[EXTRACTED ENTRIES — start]

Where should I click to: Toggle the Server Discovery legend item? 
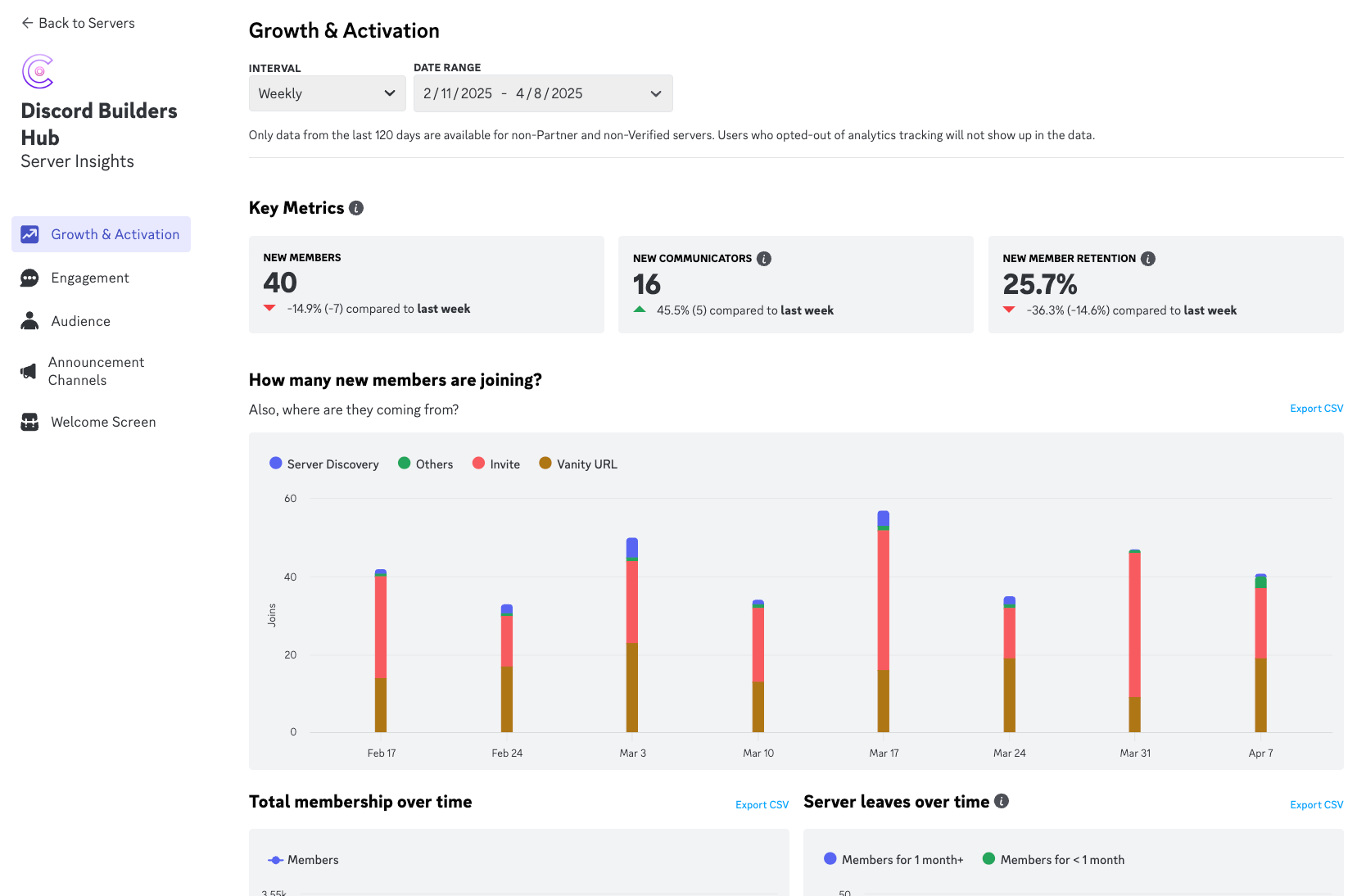coord(323,464)
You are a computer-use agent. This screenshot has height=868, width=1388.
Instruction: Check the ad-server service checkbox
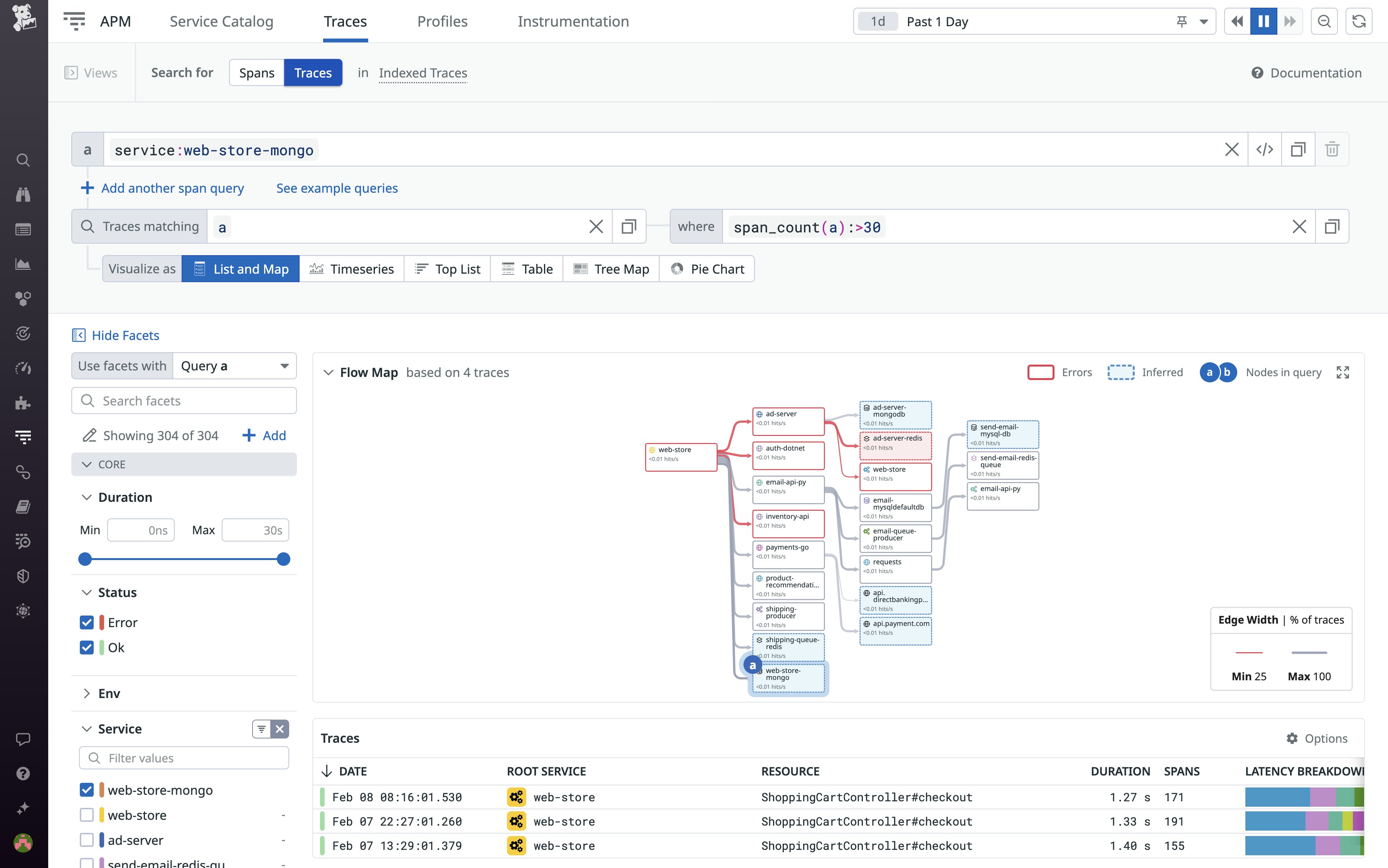pyautogui.click(x=87, y=840)
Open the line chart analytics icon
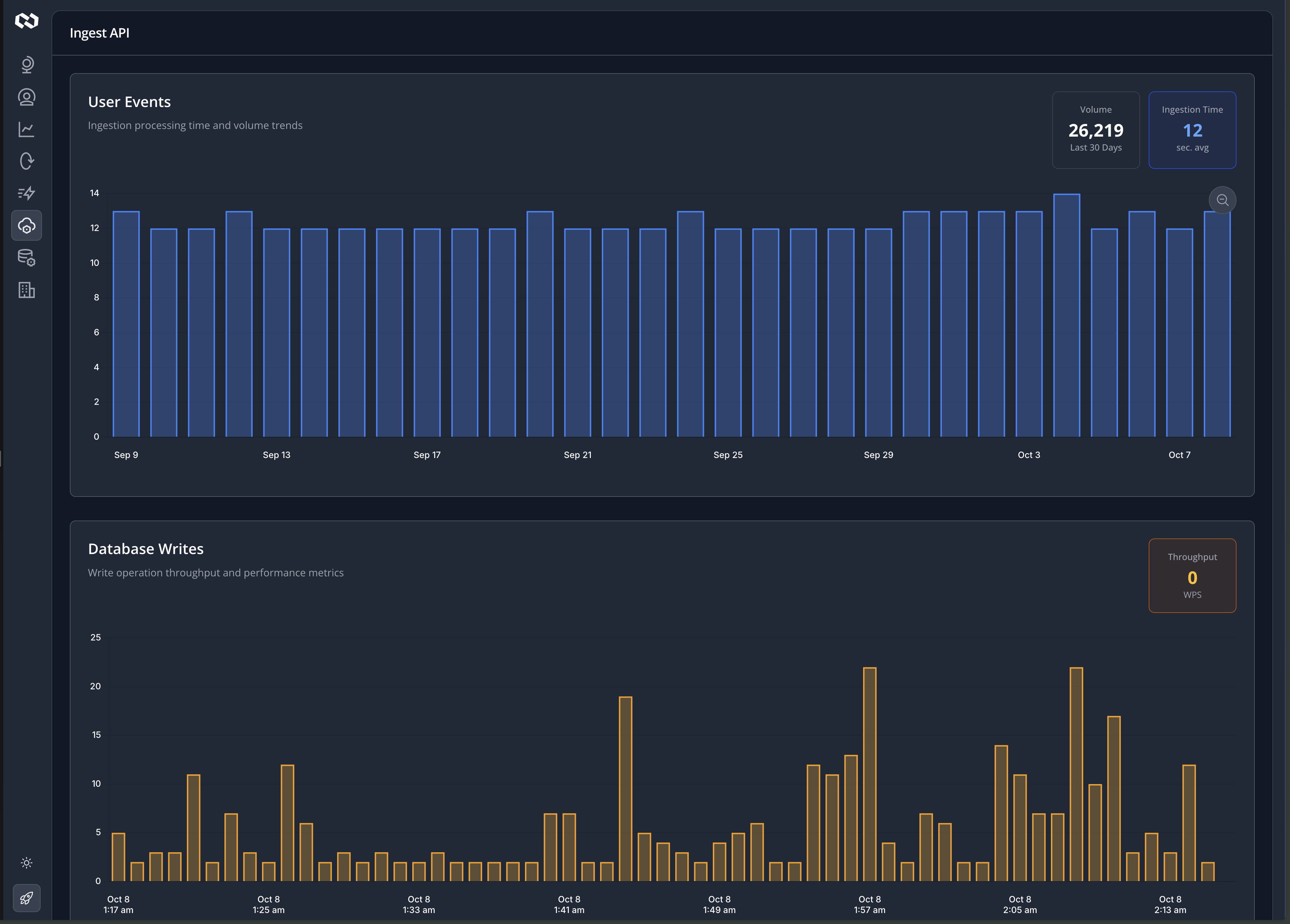This screenshot has height=924, width=1290. [27, 130]
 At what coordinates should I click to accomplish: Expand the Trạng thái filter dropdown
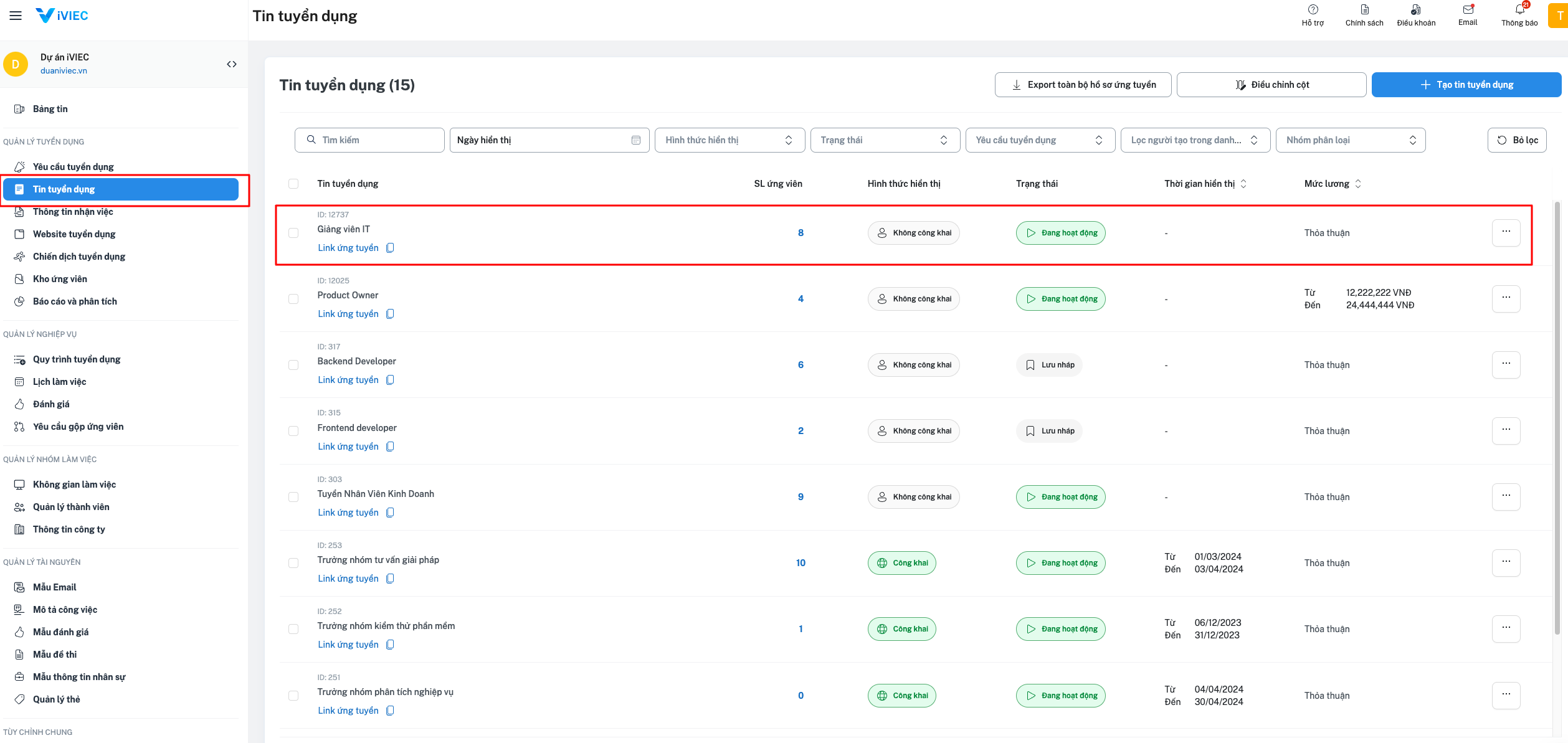click(x=884, y=140)
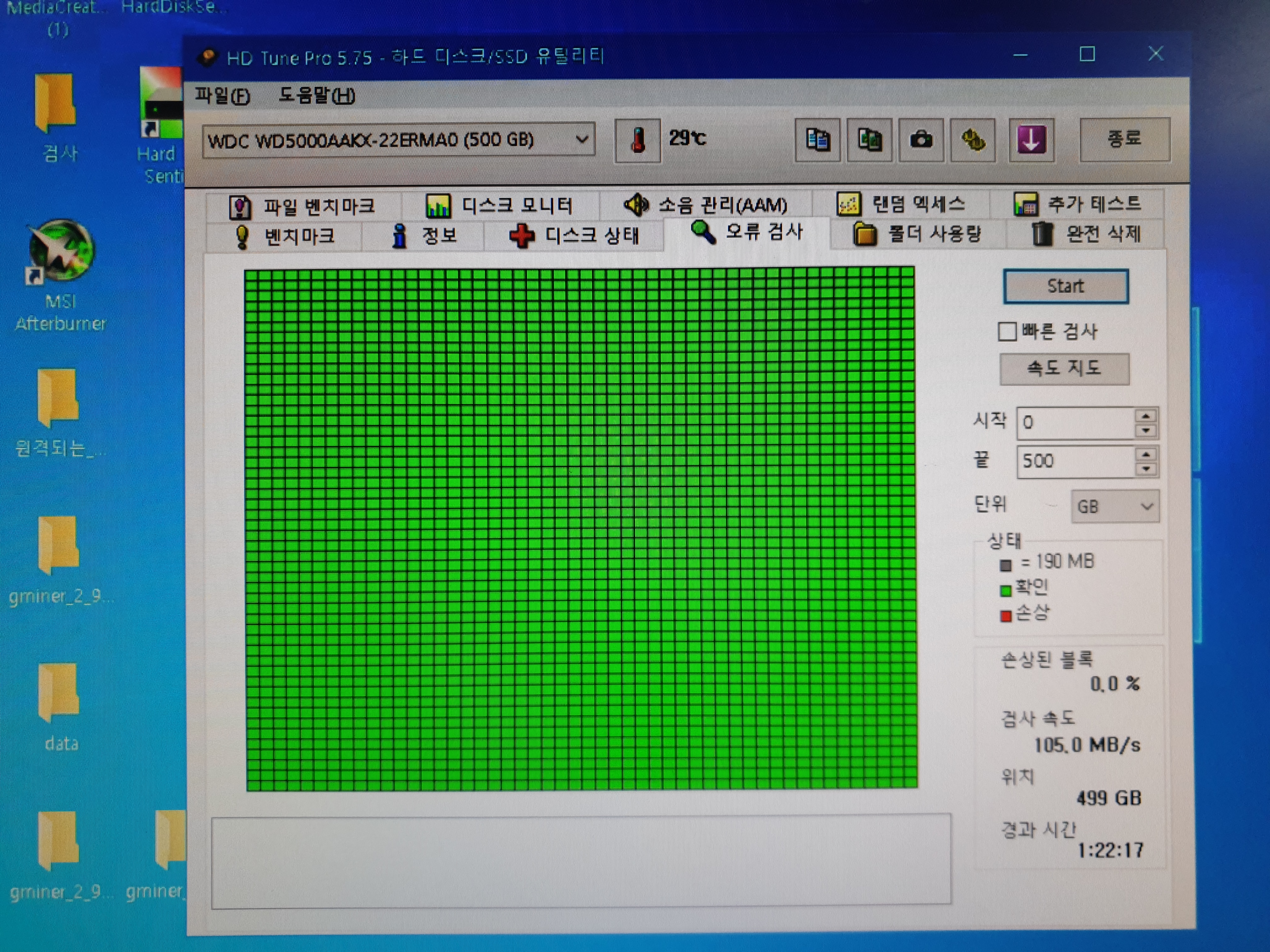
Task: Open the options tools icon
Action: 973,140
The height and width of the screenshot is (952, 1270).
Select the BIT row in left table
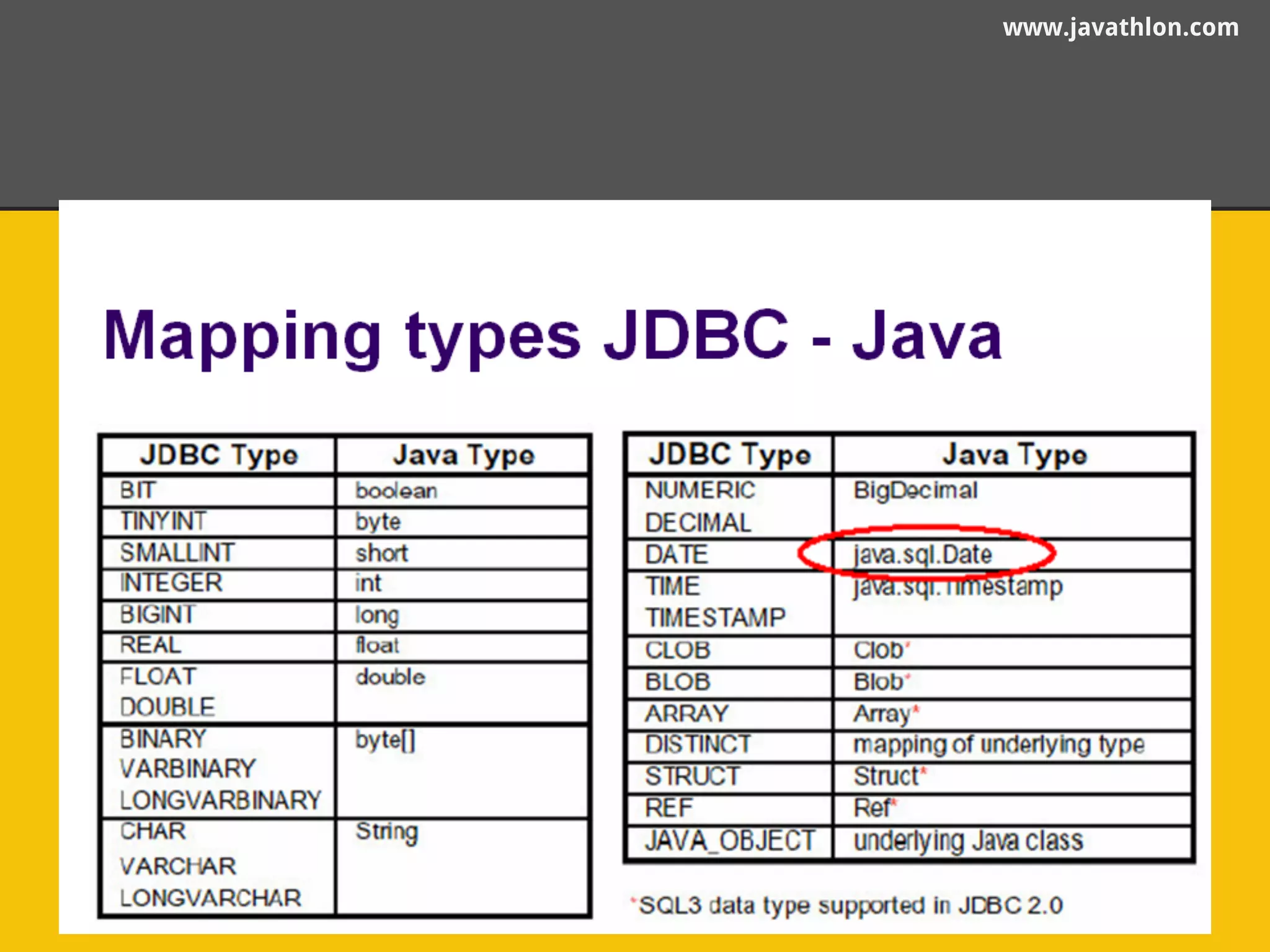click(x=138, y=490)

[EXTRACTED ENTRIES — finish]

▶ EXERCISE DIRECTIONS: Only the lines from the one containing "Instruction: Check the" through the end of the records are wanted, set down exactly and without their pictures.

▶ RESPONSE TO THIS EXERCISE:
Instruction: Check the ad-server service checkbox
pyautogui.click(x=87, y=840)
Open the line chart analytics icon
This screenshot has height=924, width=1290. [27, 130]
 At what coordinates should I click to accomplish: Expand the Trạng thái filter dropdown
click(x=884, y=140)
Task: Open the options tools icon
Action: 973,140
The height and width of the screenshot is (952, 1270).
Select the BIT row in left table
click(x=138, y=490)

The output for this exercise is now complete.